MRFD：基于多区域融合解码与自一致性的视觉语言大模型幻觉缓解方法 (MRFD: Multi-Region Fusion Decoding with Self-Consistency for Mitigating Hallucinations in LVLMs)

Large Vision-Language Models (LVLMs) have shown strong performance across multimodal tasks. However, they often produce hallucinations -- text that is inconsistent with visual input, due to the limited ability to verify information in different regions of the image. To address this, we propose Multi-Region Fusion Decoding (MRFD), a training-free decoding method that improves factual grounding by modeling inter-region consistency. MRFD identifies salient regions using cross-attention, generates initial responses for each, and computes reliability weights based on Jensen-Shannon Divergence (JSD) among the responses. These weights guide a consistency-aware fusion of per-region predictions, using region-aware prompts inspired by Chain-of-Thought reasoning. Experiments across multiple LVLMs and benchmarks show that MRFD significantly reduces hallucinations and improves response factuality without requiring model updates.

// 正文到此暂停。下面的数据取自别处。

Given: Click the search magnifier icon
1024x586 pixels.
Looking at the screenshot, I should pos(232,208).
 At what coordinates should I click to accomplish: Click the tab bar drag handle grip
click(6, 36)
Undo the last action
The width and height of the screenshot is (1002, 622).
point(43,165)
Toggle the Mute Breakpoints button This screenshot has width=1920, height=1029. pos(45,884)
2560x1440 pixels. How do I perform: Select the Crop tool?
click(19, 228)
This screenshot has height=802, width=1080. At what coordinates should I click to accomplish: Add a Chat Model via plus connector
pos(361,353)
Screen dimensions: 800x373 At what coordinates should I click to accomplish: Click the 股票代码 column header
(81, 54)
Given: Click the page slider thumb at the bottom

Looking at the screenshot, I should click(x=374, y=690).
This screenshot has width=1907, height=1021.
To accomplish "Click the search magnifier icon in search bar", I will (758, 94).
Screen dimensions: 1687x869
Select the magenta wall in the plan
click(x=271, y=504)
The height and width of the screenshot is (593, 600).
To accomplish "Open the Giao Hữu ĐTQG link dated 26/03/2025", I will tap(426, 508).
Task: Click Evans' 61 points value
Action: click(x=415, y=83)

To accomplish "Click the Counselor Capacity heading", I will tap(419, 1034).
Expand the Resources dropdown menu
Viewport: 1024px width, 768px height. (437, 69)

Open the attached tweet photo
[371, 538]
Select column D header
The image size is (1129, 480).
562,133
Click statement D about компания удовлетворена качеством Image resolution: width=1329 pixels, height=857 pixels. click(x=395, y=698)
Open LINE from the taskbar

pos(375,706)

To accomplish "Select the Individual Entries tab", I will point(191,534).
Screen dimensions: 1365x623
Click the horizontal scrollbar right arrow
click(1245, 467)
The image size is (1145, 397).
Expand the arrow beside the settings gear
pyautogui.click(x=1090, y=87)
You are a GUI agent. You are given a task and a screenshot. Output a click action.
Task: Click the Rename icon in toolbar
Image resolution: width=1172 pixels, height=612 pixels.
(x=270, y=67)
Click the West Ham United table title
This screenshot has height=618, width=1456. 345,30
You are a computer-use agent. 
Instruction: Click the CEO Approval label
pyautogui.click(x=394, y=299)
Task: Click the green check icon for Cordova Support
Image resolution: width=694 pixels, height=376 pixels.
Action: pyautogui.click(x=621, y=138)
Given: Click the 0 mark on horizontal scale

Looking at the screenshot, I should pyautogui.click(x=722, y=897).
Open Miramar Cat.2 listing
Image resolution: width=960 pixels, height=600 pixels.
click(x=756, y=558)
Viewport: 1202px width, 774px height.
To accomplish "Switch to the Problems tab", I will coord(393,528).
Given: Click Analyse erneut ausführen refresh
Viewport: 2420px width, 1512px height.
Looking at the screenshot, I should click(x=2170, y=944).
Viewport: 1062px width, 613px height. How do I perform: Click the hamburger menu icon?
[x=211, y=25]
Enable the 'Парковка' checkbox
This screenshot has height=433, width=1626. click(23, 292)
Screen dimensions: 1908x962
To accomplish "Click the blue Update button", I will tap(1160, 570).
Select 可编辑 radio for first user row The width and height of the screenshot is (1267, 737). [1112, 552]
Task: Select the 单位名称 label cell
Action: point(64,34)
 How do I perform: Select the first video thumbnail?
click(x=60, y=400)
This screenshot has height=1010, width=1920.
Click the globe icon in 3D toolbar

翻译：视觉语言大模型（LVLMs）在多模态任务中展现出强大性能。然而，由于模型难以验证图像不同区域信息的一致性，其生成的文本常出现与视觉输入不符的幻觉现象。为解决该问题，本文提出多区域融合解码方法（MRFD），这是一种无需训练的解码策略，通过建模区域间一致性来增强事实依据。MRFD利用交叉注意力机制识别显著区域，为每个区域生成初始响应，并基于响应间的Jensen-Shannon散度（JSD）计算可靠性权重。这些权重通过受思维链推理启发的区域感知提示，指导各区域预测结果进行一致性感知融合。在多个LVLM模型和基准测试上的实验表明，MRFD能显著减少幻觉现象并提升响应的事实准确性，且无需更新模型参数。